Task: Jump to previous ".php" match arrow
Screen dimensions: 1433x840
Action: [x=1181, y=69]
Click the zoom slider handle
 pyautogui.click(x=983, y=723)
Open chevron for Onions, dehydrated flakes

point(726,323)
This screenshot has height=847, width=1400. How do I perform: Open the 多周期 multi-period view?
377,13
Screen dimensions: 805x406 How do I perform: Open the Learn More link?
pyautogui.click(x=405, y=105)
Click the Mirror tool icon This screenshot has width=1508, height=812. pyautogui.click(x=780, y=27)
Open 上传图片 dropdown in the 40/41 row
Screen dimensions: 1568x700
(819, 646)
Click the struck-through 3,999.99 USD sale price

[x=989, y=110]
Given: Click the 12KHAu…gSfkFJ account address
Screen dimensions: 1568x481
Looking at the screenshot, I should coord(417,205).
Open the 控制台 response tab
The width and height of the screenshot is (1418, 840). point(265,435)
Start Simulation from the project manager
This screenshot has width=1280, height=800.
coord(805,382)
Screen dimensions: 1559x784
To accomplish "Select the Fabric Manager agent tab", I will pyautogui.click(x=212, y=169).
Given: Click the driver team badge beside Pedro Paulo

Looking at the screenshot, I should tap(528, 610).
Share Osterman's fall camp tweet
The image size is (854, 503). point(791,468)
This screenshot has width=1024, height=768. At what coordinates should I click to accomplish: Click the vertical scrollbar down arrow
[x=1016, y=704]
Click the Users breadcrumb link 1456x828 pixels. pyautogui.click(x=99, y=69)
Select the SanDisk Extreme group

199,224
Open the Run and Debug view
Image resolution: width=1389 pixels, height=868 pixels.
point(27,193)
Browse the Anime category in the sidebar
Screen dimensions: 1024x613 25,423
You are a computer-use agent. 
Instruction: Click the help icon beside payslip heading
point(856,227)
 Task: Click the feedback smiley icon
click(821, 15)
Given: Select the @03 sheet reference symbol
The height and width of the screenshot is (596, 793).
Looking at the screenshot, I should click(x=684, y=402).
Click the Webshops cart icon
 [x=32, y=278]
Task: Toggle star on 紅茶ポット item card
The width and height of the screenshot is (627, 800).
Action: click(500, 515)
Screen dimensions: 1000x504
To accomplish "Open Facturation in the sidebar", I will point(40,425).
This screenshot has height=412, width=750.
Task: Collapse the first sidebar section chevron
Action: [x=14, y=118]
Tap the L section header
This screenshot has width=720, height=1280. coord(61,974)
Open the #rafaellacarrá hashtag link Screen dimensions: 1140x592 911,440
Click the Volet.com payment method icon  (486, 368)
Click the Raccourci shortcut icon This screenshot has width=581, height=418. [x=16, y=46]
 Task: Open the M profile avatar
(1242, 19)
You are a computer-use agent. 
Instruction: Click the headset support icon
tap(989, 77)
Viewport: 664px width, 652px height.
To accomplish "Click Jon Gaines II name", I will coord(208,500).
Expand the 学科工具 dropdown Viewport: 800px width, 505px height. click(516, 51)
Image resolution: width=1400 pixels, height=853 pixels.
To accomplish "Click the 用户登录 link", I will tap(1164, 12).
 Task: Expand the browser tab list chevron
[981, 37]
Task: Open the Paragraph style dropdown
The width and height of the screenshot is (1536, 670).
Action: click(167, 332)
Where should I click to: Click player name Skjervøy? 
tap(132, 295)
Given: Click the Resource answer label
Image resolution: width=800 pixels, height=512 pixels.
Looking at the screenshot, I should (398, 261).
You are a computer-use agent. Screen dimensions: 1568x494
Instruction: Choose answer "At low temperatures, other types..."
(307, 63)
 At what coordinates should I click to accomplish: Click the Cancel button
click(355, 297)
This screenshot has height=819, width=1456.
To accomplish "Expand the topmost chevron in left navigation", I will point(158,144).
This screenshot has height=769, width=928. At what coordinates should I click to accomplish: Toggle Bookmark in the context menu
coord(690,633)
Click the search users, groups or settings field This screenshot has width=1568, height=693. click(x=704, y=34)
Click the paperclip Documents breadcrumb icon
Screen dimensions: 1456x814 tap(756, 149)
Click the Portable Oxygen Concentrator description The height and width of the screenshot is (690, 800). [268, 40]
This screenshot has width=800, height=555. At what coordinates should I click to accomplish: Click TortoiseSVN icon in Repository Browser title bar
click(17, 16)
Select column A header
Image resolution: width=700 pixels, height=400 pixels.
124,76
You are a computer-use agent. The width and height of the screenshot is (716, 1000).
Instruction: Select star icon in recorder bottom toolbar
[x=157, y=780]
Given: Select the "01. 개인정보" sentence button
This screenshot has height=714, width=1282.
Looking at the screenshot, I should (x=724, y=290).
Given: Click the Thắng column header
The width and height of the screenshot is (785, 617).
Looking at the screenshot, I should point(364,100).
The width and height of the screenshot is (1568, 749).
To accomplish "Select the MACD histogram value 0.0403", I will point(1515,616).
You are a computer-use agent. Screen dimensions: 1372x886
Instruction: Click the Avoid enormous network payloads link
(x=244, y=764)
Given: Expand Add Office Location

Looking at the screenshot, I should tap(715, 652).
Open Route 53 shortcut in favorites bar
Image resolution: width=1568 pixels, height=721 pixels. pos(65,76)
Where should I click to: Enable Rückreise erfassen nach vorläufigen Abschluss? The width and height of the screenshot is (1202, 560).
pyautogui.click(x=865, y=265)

*TASK STATEMENT*:
Rewrite all the rows above as a Markdown table with two columns, No. and Line. Number the rows in order and leave out any blank ones.

*WRITTEN SOLUTION*:
| No. | Line |
|---|---|
| 1 | Task: Jump to previous ".php" match arrow |
| 2 | Screen dimensions: 1433x840 |
| 3 | Action: [x=1181, y=69] |
| 4 | Click the zoom slider handle |
| 5 |  pyautogui.click(x=983, y=723) |
| 6 | Open chevron for Onions, dehydrated flakes |
| 7 | point(726,323) |
| 8 | This screenshot has height=847, width=1400. How do I perform: Open the 多周期 multi-period view? |
| 9 | 377,13 |
| 10 | Screen dimensions: 805x406 How do I perform: Open the Learn More link? |
| 11 | pyautogui.click(x=405, y=105) |
| 12 | Click the Mirror tool icon This screenshot has width=1508, height=812. pyautogui.click(x=780, y=27) |
| 13 | Open 上传图片 dropdown in the 40/41 row |
| 14 | Screen dimensions: 1568x700 |
| 15 | (819, 646) |
| 16 | Click the struck-through 3,999.99 USD sale price |
| 17 | [x=989, y=110] |
| 18 | Given: Click the 12KHAu…gSfkFJ account address |
| 19 | Screen dimensions: 1568x481 |
| 20 | Looking at the screenshot, I should coord(417,205). |
| 21 | Open the 控制台 response tab |
| 22 | The width and height of the screenshot is (1418, 840). point(265,435) |
| 23 | Start Simulation from the project manager |
| 24 | This screenshot has width=1280, height=800. |
| 25 | coord(805,382) |
| 26 | Screen dimensions: 1559x784 |
| 27 | To accomplish "Select the Fabric Manager agent tab", I will pyautogui.click(x=212, y=169). |
| 28 | Given: Click the driver team badge beside Pedro Paulo |
| 29 | Looking at the screenshot, I should tap(528, 610). |
| 30 | Share Osterman's fall camp tweet |
| 31 | The image size is (854, 503). point(791,468) |
| 32 | This screenshot has width=1024, height=768. At what coordinates should I click to accomplish: Click the vertical scrollbar down arrow |
| 33 | [x=1016, y=704] |
| 34 | Click the Users breadcrumb link 1456x828 pixels. pyautogui.click(x=99, y=69) |
| 35 | Select the SanDisk Extreme group |
| 36 | 199,224 |
| 37 | Open the Run and Debug view |
| 38 | Image resolution: width=1389 pixels, height=868 pixels. |
| 39 | point(27,193) |
| 40 | Browse the Anime category in the sidebar |
| 41 | Screen dimensions: 1024x613 25,423 |
| 42 | You are a computer-use agent.  |
| 43 | Instruction: Click the help icon beside payslip heading |
| 44 | point(856,227) |
| 45 |  Task: Click the feedback smiley icon |
| 46 | click(821, 15) |
| 47 | Given: Select the @03 sheet reference symbol |
| 48 | The height and width of the screenshot is (596, 793). |
| 49 | Looking at the screenshot, I should click(x=684, y=402). |
| 50 | Click the Webshops cart icon |
| 51 |  [x=32, y=278] |
| 52 | Task: Toggle star on 紅茶ポット item card |
| 53 | The width and height of the screenshot is (627, 800). |
| 54 | Action: click(500, 515) |
| 55 | Screen dimensions: 1000x504 |
| 56 | To accomplish "Open Facturation in the sidebar", I will point(40,425). |
| 57 | This screenshot has height=412, width=750. |
| 58 | Task: Collapse the first sidebar section chevron |
| 59 | Action: [x=14, y=118] |
| 60 | Tap the L section header |
| 61 | This screenshot has width=720, height=1280. coord(61,974) |
| 62 | Open the #rafaellacarrá hashtag link Screen dimensions: 1140x592 911,440 |
| 63 | Click the Volet.com payment method icon  (486, 368) |
| 64 | Click the Raccourci shortcut icon This screenshot has width=581, height=418. [x=16, y=46] |
| 65 |  Task: Open the M profile avatar |
| 66 | (1242, 19) |
| 67 | You are a computer-use agent.  |
| 68 | Instruction: Click the headset support icon |
| 69 | tap(989, 77) |
| 70 | Viewport: 664px width, 652px height. |
| 71 | To accomplish "Click Jon Gaines II name", I will coord(208,500). |
| 72 | Expand the 学科工具 dropdown Viewport: 800px width, 505px height. click(516, 51) |
| 73 | Image resolution: width=1400 pixels, height=853 pixels. |
| 74 | To accomplish "Click the 用户登录 link", I will tap(1164, 12). |
| 75 |  Task: Expand the browser tab list chevron |
| 76 | [981, 37] |
| 77 | Task: Open the Paragraph style dropdown |
| 78 | The width and height of the screenshot is (1536, 670). |
| 79 | Action: click(167, 332) |
| 80 | Where should I click to: Click player name Skjervøy?  |
| 81 | tap(132, 295) |
| 82 | Given: Click the Resource answer label |
| 83 | Image resolution: width=800 pixels, height=512 pixels. |
| 84 | Looking at the screenshot, I should (398, 261). |
| 85 | You are a computer-use agent. Screen dimensions: 1568x494 |
| 86 | Instruction: Choose answer "At low temperatures, other types..." |
| 87 | (307, 63) |
| 88 |  At what coordinates should I click to accomplish: Click the Cancel button |
| 89 | click(355, 297) |
| 90 | This screenshot has height=819, width=1456. |
| 91 | To accomplish "Expand the topmost chevron in left navigation", I will point(158,144). |
| 92 | This screenshot has height=769, width=928. At what coordinates should I click to accomplish: Toggle Bookmark in the context menu |
| 93 | coord(690,633) |
| 94 | Click the search users, groups or settings field This screenshot has width=1568, height=693. click(x=704, y=34) |
| 95 | Click the paperclip Documents breadcrumb icon |
| 96 | Screen dimensions: 1456x814 tap(756, 149) |
| 97 | Click the Portable Oxygen Concentrator description The height and width of the screenshot is (690, 800). [268, 40] |
| 98 | This screenshot has width=800, height=555. At what coordinates should I click to accomplish: Click TortoiseSVN icon in Repository Browser title bar |
| 99 | click(17, 16) |
| 100 | Select column A header |
| 101 | Image resolution: width=700 pixels, height=400 pixels. |
| 102 | 124,76 |
| 103 | You are a computer-use agent. The width and height of the screenshot is (716, 1000). |
| 104 | Instruction: Select star icon in recorder bottom toolbar |
| 105 | [x=157, y=780] |
| 106 | Given: Select the "01. 개인정보" sentence button |
| 107 | This screenshot has height=714, width=1282. |
| 108 | Looking at the screenshot, I should (x=724, y=290). |
| 109 | Given: Click the Thắng column header |
| 110 | The width and height of the screenshot is (785, 617). |
| 111 | Looking at the screenshot, I should point(364,100). |
| 112 | The width and height of the screenshot is (1568, 749). |
| 113 | To accomplish "Select the MACD histogram value 0.0403", I will point(1515,616). |
| 114 | You are a computer-use agent. Screen dimensions: 1372x886 |
| 115 | Instruction: Click the Avoid enormous network payloads link |
| 116 | (x=244, y=764) |
| 117 | Given: Expand Add Office Location |
| 118 | Looking at the screenshot, I should tap(715, 652). |
| 119 | Open Route 53 shortcut in favorites bar |
| 120 | Image resolution: width=1568 pixels, height=721 pixels. pos(65,76) |
| 121 | Where should I click to: Enable Rückreise erfassen nach vorläufigen Abschluss? The width and height of the screenshot is (1202, 560). |
| 122 | pyautogui.click(x=865, y=265) |